Электронная библиотека » Юрий Транквиллицкий » » онлайн чтение - страница 2


  • Текст добавлен: 30 мая 2018, 15:00


Автор книги: Юрий Транквиллицкий


Жанр: Кинематограф и театр, Искусство


Возрастные ограничения: +12

сообщить о неприемлемом содержимом

Текущая страница: 2 (всего у книги 14 страниц) [доступный отрывок для чтения: 4 страниц]

Шрифт:
- 100% +

Изобразительная культура

Место фотографии среди других видов искусства

Где истоки культуры, как она пополняется и сохраняется? Ведь культура – часть истории, а история, как эстафета, передается от ушедших к живым. Поэтому ныне живущие могут и должны сохранять и преумножать общемировую культуру, общемировое искусство. Искусство имеет свои «силовые поля», свою энергетику, и, к сожалению, далеко не всем во всей полноте удается почувствовать красоту, насладиться ею и «взлететь», ощущая «упругость» и силу искусства.
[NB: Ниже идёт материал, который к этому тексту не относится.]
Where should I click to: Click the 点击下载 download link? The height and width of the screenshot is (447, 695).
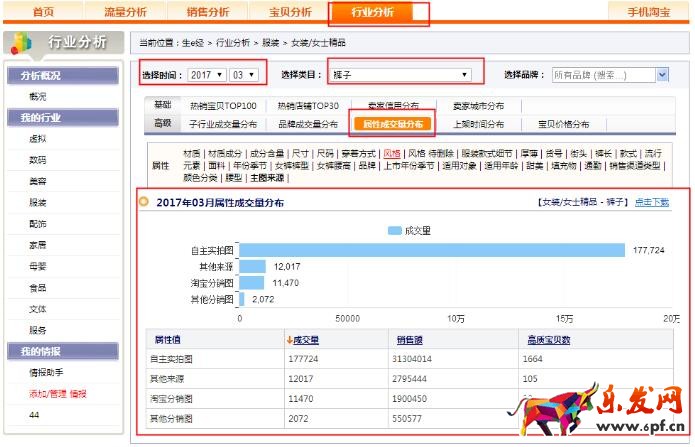[x=653, y=202]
Искусство вроде бы бесполезно, оно не приносит материальных благ, только духовные, и то не всегда и не всем. Но материя не существует без Духа. И культура продолжается, несмотря на сегодняшнее полное или почти полное пренебрежение ею со стороны некоторых. Отрицание культуры прошлого может привести лишь к ошибке, к потере духовности. Одно поколение не способно создать высокую культуру – это, надеюсь, всем ясно. Великое «здание» общемировой культуры возводится многими поколениями и многие тысячелетия. Труд одного поколения – это максимум один этаж в этом здании культуры и искусства. Это здание самое великое, что создало человечество, и оно будет возводиться вечно! А если наступит конец строительства этого радостного гигантского здания, то это будет означать гибель цивилизации.

Каждый человек неповторим. Все, что происходит вокруг, отражается в нашем сознании, сохраняется и иной раз живет своей долгой жизнью. И если прервется цепь «эстафеты жизни», некому будет и воспринимать искусство. Если жизнь кончится, искусство будет не нужно, бездуховная материя – мертвая материя.
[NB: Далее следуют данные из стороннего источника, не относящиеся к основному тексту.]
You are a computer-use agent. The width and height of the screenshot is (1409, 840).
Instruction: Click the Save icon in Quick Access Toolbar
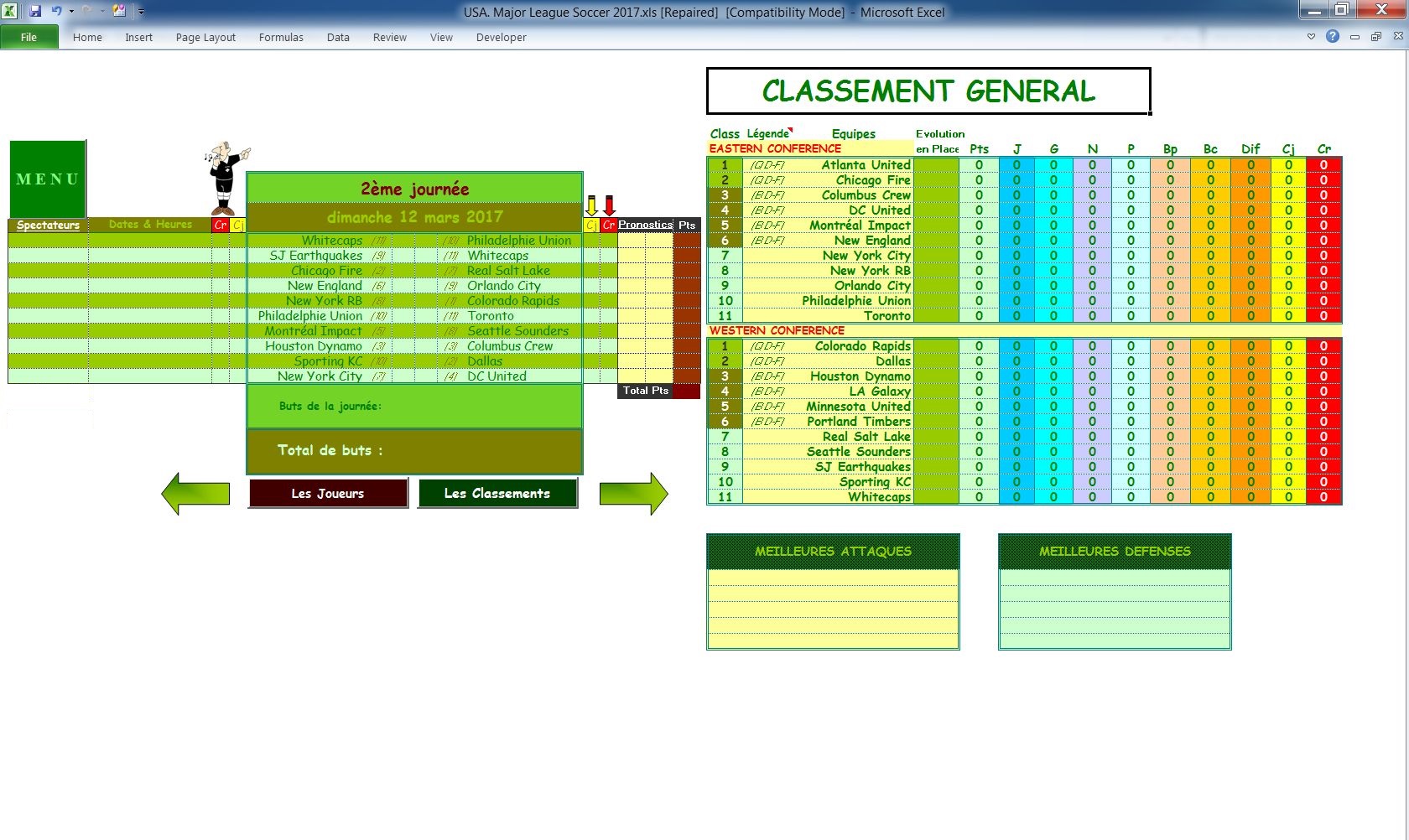35,12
Искусство – искусственное воспроизведение жизненной ситуации, ее модель, отражающая опыт взаимоотношений между людьми и взаимоотношений людей с природой. Искусство – это сложнейший условный раздражитель, открывающий яркую, эмоционально окрашенную реакцию у воспринимающих искусство. При этом эстетическая эмоция вызывается условно-рефлекторным путем и формируется в процессе приобретения жизненного опыта. Потребность в искусстве существует до тех пор, пока оно питает нас высокими эмоциями. А искусство, надо думать, и есть понимание и освоение окружающего нас мира художественными средствами.

Об искусстве, о своем отношении к произведениям искусства высказывались многие деятели культуры всех времен и народов. Не со всеми можно согласиться, но все, несомненно, представляют интерес и дают повод задуматься. Например, Оскар Уайльд: «Искусство есть зеркало, отражающее того, кто в него смотрится, а вовсе не жизнь». Или чье-то высказывание как пример парадоксальности установок на понимание сущности искусства – «Искусство начинается там, где кончается смысл. Все, что подлежит объяснению, – это уже не искусство». Эволюция идей и форм в искусстве происходит и по законам протеста, и по законам наследования культур, и, к моему сожалению, не всегда и не только по законам красоты.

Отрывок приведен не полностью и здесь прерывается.